Von der Wasserheilanstalt zur Naturheilanstalt
Diese Konstellation erklärt den Erfolg der Wasserheilanstalten, die in vielen der 39 Länder entstanden, die sich nach den Befreiungskriegen zum Deutschen Bund zusammengeschlossen hatten. In ihnen wurde mehr oder oft auch weniger kompetent eine Kaltwasserbehandlung nach dem außerordentlich erfolgreichen Modell von Vinzenz Prießnitz durchgeführt. Sie wurden zunächst von medizinischen Laien betrieben und vornehmlich durch Gesellschaftskreise aufgesucht, die sich eine oft über Wochen dauernde derartige Kur leisten konnten.
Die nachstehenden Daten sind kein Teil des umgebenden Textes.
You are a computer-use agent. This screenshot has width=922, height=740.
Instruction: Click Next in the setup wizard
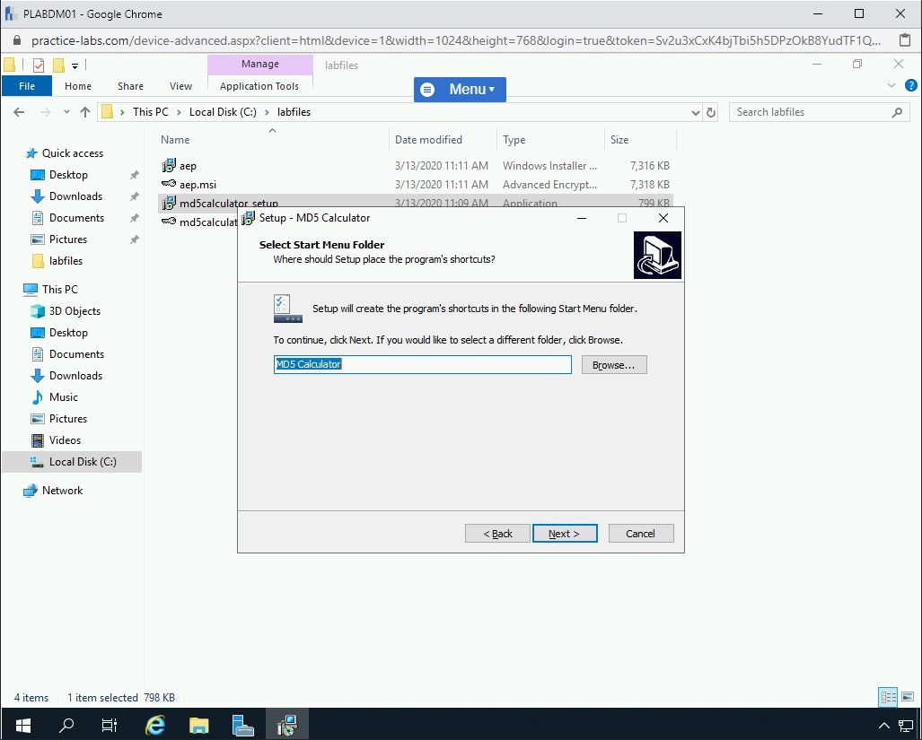(564, 534)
Eine weitere Voraussetzung war ein gewisser Bildungsgrad, der es ermöglichte, die Heilkraft des Wassers anzuerkennen und richtig zu nutzen, d.h. vor allem Kleriker, Militärangehörige, Künstler und einen Heilberuf Ausübende, die eine Universität besucht hatten. Die Betreiber wurden, weil die universitäre Medizin Vorurteile gegenüber diesem Verfahren hegte, oft als Kurpfuscher bezeichnet, zudem waren die Genehmigungsverfahren langwierig und oft von der entsprechenden Einstellung des jeweiligen Landesfürsten abhängig. Ab den 1840er Jahren wurden diese Wasserheilanstalten zwar zunehmend von Ärzten geleitetet, die ablehnende Einstellung der damaligen universitären Medizin änderte sich aber kaum. Ab dieser Zeit wurde Wasser zunehmend in jeder möglichen Form und Temperatur angewandt, hinzu kamen Licht, Luft, Sonne und verschiedene Ernährungsformen, z. B. vegetarische Kost. Im Jahr 1838 wurde in Mühlau bei Innsbruck die erste „Natur-Heilanstalt“ gegründet. Um das Jahr 1850 existierten in den Ländern des Deutschen Bundes bereits ca. 60 derartige Anstalten.